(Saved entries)
______

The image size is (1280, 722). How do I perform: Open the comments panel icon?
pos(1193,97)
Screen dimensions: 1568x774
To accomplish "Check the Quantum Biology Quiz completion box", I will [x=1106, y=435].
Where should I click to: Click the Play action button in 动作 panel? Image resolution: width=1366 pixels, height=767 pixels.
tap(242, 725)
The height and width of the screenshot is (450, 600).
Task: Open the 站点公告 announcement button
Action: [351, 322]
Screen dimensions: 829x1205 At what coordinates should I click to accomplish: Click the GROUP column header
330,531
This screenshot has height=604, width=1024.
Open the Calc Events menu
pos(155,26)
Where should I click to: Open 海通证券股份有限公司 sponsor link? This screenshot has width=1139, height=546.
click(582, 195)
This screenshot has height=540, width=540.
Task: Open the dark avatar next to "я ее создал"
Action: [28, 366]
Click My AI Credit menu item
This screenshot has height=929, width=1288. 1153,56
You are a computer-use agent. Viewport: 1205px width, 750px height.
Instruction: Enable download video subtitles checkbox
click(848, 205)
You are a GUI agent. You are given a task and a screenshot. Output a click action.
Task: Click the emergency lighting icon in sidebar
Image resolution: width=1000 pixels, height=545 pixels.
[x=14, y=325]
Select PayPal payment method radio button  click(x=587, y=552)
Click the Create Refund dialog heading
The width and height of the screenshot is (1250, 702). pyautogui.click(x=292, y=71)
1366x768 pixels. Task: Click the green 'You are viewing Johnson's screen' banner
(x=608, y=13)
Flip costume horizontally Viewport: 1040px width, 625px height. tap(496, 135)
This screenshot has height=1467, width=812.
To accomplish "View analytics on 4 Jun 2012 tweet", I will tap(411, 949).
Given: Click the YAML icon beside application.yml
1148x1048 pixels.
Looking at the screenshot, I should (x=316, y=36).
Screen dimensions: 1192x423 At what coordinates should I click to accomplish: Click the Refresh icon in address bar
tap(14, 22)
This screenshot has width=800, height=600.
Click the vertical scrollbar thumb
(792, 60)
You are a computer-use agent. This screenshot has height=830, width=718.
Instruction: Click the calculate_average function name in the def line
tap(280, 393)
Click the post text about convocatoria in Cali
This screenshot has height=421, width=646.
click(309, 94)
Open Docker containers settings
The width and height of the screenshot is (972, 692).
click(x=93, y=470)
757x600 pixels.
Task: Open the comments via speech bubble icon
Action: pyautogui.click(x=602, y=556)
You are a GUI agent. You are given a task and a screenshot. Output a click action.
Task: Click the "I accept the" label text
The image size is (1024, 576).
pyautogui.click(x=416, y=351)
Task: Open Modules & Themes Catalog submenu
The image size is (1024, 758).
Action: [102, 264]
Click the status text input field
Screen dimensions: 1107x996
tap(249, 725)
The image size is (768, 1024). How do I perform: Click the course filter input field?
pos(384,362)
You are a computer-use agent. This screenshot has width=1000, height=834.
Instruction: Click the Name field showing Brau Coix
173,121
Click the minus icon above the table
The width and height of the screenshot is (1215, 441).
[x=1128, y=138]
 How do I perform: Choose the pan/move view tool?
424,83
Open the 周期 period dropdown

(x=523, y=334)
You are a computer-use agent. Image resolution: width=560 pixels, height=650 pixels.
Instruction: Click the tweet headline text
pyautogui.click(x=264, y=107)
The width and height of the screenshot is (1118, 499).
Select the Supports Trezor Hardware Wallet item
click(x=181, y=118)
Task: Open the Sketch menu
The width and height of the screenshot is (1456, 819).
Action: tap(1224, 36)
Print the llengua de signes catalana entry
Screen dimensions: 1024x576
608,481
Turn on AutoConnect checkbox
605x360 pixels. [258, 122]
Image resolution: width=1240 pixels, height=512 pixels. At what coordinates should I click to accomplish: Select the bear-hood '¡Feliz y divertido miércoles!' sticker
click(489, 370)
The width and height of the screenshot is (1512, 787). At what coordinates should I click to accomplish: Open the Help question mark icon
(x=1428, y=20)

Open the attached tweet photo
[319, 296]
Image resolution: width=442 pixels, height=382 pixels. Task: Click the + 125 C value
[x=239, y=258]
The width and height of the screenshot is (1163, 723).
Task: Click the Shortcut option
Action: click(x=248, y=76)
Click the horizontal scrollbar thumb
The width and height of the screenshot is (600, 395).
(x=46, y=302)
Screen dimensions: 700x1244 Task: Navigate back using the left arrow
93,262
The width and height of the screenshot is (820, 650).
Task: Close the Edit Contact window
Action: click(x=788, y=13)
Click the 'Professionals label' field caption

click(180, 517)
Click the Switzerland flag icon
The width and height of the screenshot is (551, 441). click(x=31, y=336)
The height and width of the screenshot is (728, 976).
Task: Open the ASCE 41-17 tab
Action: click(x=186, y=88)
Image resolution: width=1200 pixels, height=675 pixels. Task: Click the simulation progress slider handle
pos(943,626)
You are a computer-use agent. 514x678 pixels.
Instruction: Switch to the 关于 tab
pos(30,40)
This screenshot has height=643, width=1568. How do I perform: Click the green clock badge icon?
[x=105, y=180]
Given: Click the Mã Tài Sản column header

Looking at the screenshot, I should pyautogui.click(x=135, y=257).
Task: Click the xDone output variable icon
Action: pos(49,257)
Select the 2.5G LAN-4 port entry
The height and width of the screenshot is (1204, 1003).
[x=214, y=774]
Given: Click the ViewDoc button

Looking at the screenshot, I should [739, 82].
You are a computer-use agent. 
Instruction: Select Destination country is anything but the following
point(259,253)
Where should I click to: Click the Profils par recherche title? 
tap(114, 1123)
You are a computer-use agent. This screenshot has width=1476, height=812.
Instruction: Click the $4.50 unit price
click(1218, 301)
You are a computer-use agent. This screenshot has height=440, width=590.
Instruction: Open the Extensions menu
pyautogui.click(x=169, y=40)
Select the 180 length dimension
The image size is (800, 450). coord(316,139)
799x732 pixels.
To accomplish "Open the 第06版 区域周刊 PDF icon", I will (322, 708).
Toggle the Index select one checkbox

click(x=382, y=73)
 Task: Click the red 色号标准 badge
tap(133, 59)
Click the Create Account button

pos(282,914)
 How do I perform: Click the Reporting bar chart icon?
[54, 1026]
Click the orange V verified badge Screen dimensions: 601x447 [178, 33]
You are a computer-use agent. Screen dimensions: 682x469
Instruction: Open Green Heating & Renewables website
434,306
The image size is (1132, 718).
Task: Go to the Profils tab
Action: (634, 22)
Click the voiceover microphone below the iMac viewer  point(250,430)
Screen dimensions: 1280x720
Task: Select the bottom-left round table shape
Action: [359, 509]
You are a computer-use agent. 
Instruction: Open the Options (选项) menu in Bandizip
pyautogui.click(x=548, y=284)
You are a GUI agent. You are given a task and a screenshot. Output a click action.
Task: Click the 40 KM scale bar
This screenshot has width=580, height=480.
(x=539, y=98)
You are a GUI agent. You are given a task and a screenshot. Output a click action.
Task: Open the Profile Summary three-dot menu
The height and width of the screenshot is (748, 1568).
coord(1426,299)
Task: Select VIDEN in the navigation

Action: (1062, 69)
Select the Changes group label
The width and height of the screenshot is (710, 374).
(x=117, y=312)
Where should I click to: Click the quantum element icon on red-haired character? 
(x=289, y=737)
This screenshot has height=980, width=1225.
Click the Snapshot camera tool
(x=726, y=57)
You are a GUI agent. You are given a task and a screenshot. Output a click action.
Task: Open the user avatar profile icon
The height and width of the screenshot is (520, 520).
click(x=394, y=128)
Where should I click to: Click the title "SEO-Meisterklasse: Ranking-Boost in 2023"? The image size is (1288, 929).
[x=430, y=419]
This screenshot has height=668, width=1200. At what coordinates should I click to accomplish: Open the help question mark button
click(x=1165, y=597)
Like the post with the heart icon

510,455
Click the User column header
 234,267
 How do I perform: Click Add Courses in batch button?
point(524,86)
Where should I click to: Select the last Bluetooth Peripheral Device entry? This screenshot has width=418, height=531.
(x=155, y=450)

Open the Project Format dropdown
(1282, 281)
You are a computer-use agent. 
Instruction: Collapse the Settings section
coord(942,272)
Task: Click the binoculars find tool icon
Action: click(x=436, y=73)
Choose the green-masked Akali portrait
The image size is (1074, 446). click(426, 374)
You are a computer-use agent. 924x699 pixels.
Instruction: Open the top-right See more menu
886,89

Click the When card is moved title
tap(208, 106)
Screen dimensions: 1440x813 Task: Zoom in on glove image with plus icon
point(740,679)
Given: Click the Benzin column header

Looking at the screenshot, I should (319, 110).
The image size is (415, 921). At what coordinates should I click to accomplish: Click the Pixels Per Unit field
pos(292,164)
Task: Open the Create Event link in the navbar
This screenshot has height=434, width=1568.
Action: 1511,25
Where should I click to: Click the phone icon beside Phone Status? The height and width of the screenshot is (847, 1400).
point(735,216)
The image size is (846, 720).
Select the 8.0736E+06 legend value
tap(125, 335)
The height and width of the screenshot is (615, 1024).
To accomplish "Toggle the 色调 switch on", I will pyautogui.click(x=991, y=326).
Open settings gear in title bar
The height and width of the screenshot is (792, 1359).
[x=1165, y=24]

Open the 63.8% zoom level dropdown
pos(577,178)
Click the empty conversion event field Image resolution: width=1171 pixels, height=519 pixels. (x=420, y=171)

______

> **Problem requirements**
Your answer should be the lines above from the one containing "Choose the green-masked Akali portrait" through the one containing "The image size is (846, 720).", copied exactly and with both ends kept.

> **Answer space**
Choose the green-masked Akali portrait
The image size is (1074, 446). click(426, 374)
You are a computer-use agent. 924x699 pixels.
Instruction: Open the top-right See more menu
886,89

Click the When card is moved title
tap(208, 106)
Screen dimensions: 1440x813 Task: Zoom in on glove image with plus icon
point(740,679)
Given: Click the Benzin column header

Looking at the screenshot, I should (319, 110).
The image size is (415, 921). At what coordinates should I click to accomplish: Click the Pixels Per Unit field
pos(292,164)
Task: Open the Create Event link in the navbar
This screenshot has height=434, width=1568.
Action: 1511,25
Where should I click to: Click the phone icon beside Phone Status? The height and width of the screenshot is (847, 1400).
point(735,216)
The image size is (846, 720).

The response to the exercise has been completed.